E vou para o show. Quase uma hora e meia antes, aprendi com os mineiros que “o trem se espera é na estação” ou mesmo, como dizia a minha avó, “a missa se espera é na igreja”. Preciso me precaver contra qualquer imprevisto, o acontecimento é demasiadamente especial para ser perdido. Consigo fácil o estacionamento, e fico na porta do Palácio das Artes aguardando o momento da entrada triunfante. Essa experiência é muito enriquecedora, pois consegue-se observar as pessoas que chegam para o show, e vê-se claramente nos olhos destas que muitas encontram-se na mesma situação, ou, de outra forma, que possuem sensibilidade suficiente para conseguir entende o que Zélia vai transmitir. A sabedoria popular é inteligente ao afirmar que “um olhar vale mais do que mil palavras”.


As portas se abrem, entro e fico sentadinho em meu lugar marcado. Não é dos melhores, mas também não é dos piores. Estar sozinho num show tem essa vantagem, consegue-se bons lugares pois, como quase todos vão acompanhados, os lugares isolados que vão aparecendo de acordo com a venda dos ingressos são muito pouco disputados. E sentado admiro o teatro, cada forma, cada reentrância, cada detalhe, como se aquele palco fosse um Templo no qual a pitonisa estive a ponto de adentrar e expressar suas previsões.


As luzes se apagam, e a música começa a ser tocada. E de repente, os músicos entram por trás do teatro, e Zélia caminha com eles. E ela passa ao meu lado, e esse simples e fortuito “quase” contato me deixa extasiado. Que sorte pegar aquele assento de quina. E ela começa a cantar, uma a uma, canções reunidas num show intitulado “Eu me transformo em outras” (ou quase isso). Só o título é algo com o qual me identifico, pois muitas vezes, de acordo com cada situação, eu acabo me transformando (ou assumindo) outras personalidades, sempre no intuito de poder melhor me adaptar ao ambiente e responder as exigências e anseios alheios de forma mais plausível. E cada canção penetra em meus pensamentos, une-se a minha mente e permite que, naquelas poucas horas, minhas perturbações e angústias sejam esquecidas e remediadas.


Zélia não possui uma beleza clássica e nem condizente ao estereótipo que muitos procuram e almejam na atualidade (ODEIO ESTEREÓTIPOS). Mas a sua voz, as suas músicas, e seu jeito de ser e de se apresentar a tornam, para mim, um modelo de beleza sem igual, superior a muitas personalidades que cultivam um conceito de belo fútil, fugaz e passageiro. Talvez aí possa se abrir uma vasta e infindável discussão acerca do conceito do “belo”.

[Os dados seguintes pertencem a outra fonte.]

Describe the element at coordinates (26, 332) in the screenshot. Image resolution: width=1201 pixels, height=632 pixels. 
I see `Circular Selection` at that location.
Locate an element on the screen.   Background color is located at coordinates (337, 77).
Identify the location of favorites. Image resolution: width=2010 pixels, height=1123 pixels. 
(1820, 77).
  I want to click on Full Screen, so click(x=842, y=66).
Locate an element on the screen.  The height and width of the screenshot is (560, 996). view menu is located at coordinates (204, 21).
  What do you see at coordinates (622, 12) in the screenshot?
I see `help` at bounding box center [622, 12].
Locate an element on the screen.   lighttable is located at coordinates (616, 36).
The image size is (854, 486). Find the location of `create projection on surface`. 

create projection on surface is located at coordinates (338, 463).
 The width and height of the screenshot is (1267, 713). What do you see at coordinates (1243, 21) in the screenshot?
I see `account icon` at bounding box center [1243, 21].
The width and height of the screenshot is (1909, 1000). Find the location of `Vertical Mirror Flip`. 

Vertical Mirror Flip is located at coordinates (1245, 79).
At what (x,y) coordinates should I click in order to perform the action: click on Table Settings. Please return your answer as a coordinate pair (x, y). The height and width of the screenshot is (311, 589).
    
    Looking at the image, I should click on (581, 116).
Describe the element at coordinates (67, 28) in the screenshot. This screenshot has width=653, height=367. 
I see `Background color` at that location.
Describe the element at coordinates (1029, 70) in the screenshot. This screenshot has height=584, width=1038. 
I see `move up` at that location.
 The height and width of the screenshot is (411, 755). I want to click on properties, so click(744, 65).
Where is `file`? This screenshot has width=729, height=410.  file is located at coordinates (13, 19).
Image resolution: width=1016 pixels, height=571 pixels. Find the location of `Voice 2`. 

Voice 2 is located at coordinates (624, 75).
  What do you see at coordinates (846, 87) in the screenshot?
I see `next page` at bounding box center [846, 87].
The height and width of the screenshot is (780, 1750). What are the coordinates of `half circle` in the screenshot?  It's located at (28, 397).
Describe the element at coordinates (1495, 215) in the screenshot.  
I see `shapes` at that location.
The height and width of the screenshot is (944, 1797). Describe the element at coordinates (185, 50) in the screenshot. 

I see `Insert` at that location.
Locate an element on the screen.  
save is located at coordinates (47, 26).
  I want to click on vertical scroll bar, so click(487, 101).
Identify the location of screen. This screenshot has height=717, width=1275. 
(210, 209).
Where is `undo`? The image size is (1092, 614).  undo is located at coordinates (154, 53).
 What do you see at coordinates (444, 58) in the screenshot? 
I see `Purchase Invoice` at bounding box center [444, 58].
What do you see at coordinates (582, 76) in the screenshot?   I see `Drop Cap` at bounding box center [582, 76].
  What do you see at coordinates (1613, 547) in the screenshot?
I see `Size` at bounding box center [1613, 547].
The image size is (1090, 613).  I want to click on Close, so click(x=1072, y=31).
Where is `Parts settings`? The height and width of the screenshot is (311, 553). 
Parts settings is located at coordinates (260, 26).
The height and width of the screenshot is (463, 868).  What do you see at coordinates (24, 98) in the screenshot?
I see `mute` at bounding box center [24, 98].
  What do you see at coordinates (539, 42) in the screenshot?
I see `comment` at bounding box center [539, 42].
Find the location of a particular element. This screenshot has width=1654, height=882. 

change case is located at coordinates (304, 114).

Alguém oferece rosas vermelhas a Zélia. Ela as recebe de uma forma doce e educada, e espalha as pétalas por quase todo o seu percurso no palco. Posso ser capaz de afirmar que senti o perfume dessas rosas, e que vi, através desse gesto, que o carinho e admiração de seus fãs estavam, nesse momento, e metaforicamente, pavimentando o caminho artístico dela e fazendo parte de seu “ser” artístico. Nada melhor para justificar o porquê da identificação de muitas pessoas com as canções que estavam sendo apresentadas.


E, como era infelizmente previsível, o show acaba. Mas a tristeza por ter chegado ao fim é eclipsada pelo êxtase e pela felicidade de estar perto e ouvir Zélia, e te ter desfrutado de momentos de puro prazer. Posso afirmar que o sentimento de plena realização é praticamente comparável a um orgasmo, mas um orgasmo que se dá de uma forma harmoniosa e mais duradoura. E muitos daqueles sofrimentos, desilusões, agonias, angústias e incertezas se tornam mesquinhos, pequenos... A felicidade pode residir em detalhes às vezes quase imperceptíveis, e o pouco se torna muito quando bem vivido e apreciado. E também, quase sempre, esses detalhes estão em momentos e situações imprevisíveis.


Obrigado, Zélia Duncan, por ajudar a enxergar meus sentimentos e minha realidade de uma maneira menos negativista, e mais tranqüila. Um show a mais para vc, uma cidade a mais visitada, mas acima de tudo, um grande momento de paz e felicidade para mim.